=== Trecho do texto ===

Lições da Grande Rio para que a terceira via coloque seu desfile na rua
Ao homenagear Exu, orixá que abre caminhos, a campeã do Carnaval aponta saídas também para a política
Caciques dos partidos que quebram a cabeça em busca de um candidato para a tal terceira via deveriam conversar com Gabriel Haddad e Leonardo Bora, carnavalescos da Grande Rio, a grande campeã do Carnaval carioca. Enquanto perdem tempo em busca de um nome, esses políticos se esquecem de pensar num enredo que possa ser vitorioso.
Em pouco tempo de escola — fizeram também o desfile de 2020 —, Haddad e Bora tiraram a Grande Rio da fila e foram decisivos para que a agremiação superasse tradicionais vencedoras da festa, como as sempre favoritas Portela, Mangueira, Salgueiro e Beija-Flor, agremiações que têm muitos torcedores apaixonados.
Antes da chegada da dupla, a escola investia em enredos patrocinados por grandes empresas (falou de mineração, de gás) ou, em busca de aplausos fáceis, homenageava artistas como Ivete Sangalo e Chacrinha — seus dirigentes adoravam convidar famosos para brilhar como destaques; eram tantas celebridades que a escola passou a ser chamada ironicamente de “Unidos do Projac”, uma referência aos estúdios da Globo.
Haddad e Bora mudaram tudo. Trataram de, a partir dos enredos, criar vínculos com a cidade onde fica a escola, Duque de Caxias, na Baixada Fluminense, tradicional ponto de concentração de terreiros de religiões de matriz africana.
Em 2020, trataram de Joãozinho da Gomeia, pai de santo que marcou a história do município e do estado. A escola fez um belíssimo desfile e conquistou o vice-campeonato.
Este ano, outro enredo com base na tradição religiosa dos terreiros. A escola homenageou Exu, um orixá discriminado pela tradição cristã, que, por seu comportamento e vestes, é, de maneira equivocada, associado ao demônio, entidade que não existe no culto aos orixás.
Mais, Haddad e Bora vincularam o enredo a Caxias — fizeram que a história fosse contada a partir de Estamira, ex-catadora do aterro sanitário localizado na cidade e que foi personagem-título de documentário de Marcos Prado lançado em 2005. O desfile enfrentou o preconceito e usou a mitologia de Exu — orixá que abre caminhos e que atua como mensageiro, entre seres humanos e as demais divindade – para falar em renovação, em reciclagem de vida e de ideias. O último carro mostrava um lixão formado por restos de alegorias de outros carnavais e de outras escolas.

=== Material fornecido ===
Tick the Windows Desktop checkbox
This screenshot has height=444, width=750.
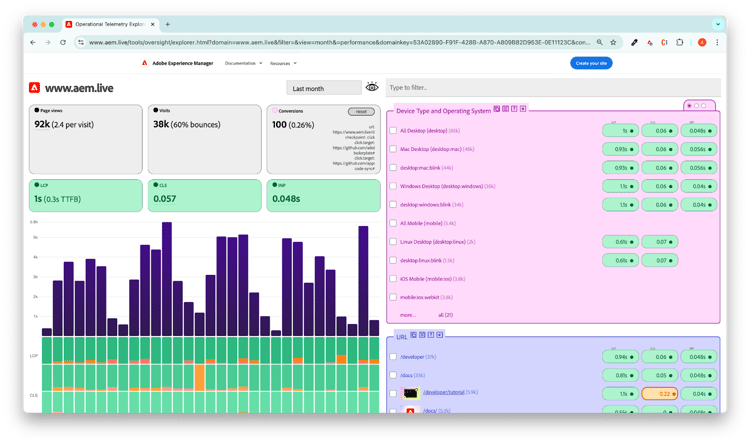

=== Instruções de trabalho ===
a – Em que cidade fica a escola, segundo o texto sobre a Grande Rio?
b – Por favor, transcreva do texto sobre a Grande Rio o trecho começando em "Este ano, outro" e seguindo até "de outras escolas.".
c – Dê a continuação do texto sobre a Grande Rio a partir do ponto em que ele termina.
A listagem acima não precisa ser consultada.

=== Respostas por tarefa ===
a – Duque de Caxias, na Baixada Fluminense.

b –
Este ano, outro enredo com base na tradição religiosa dos terreiros. A escola homenageou Exu, um orixá discriminado pela tradição cristã, que, por seu comportamento e vestes, é, de maneira equivocada, associado ao demônio, entidade que não existe no culto aos orixás.
Mais, Haddad e Bora vincularam o enredo a Caxias — fizeram que a história fosse contada a partir de Estamira, ex-catadora do aterro sanitário localizado na cidade e que foi personagem-título de documentário de Marcos Prado lançado em 2005. O desfile enfrentou o preconceito e usou a mitologia de Exu — orixá que abre caminhos e que atua como mensageiro, entre seres humanos e as demais divindade – para falar em renovação, em reciclagem de vida e de ideias. O último carro mostrava um lixão formado por restos de alegorias de outros carnavais e de outras escolas.

c –
Na tradição, Exu é o dono das ruas, das esquinas, das encruzilhadas — não por acaso, é quem protege quem vive nas calçadas, prostitutas, travestis, marginalizados. “A voz do povo, profeta das ruas/ Tantas Estamiras desse chão”, diz a letra do belíssimo samba.
Por falar no samba: diferentemente da grande maioria dos apresentados no Sambódromo, o que serviu de trilha sonora para a Grande Rio é longo — 38 versos —, não tem refrões fáceis, é repleto de palavras que remetem à tradição religiosa e aos cultos. O samba cumpriu com brilhantismo o papel de embalar e de roteirizar o desfile e, apesar de suas aparentes dificuldades, foi muito cantado pelo público.
Apesar de aplicar todos esses conceitos religiosos, filosóficos, mitológicos, plásticos e musicais, a Grande Rio não deixou de fazer Carnaval. Seu desfile não pode ser equiparado a uma passeata, uma simples exposição de denúncias e mazelas. Foi uma apresentação alegre, colorida, ancorada na tradição, mas com os olhos voltados para o futuro.
Diz a mitologia que Exu matou um pássaro ontem, com uma pedra que só jogou hoje – o orixá relativiza o tempo, o futuro se mistura com o passado. A escola incorporou essa lógica, seu desfile apontou pra frente e foi incorporado pelos que desfilaram e por todos que estávamos no Sambódromo.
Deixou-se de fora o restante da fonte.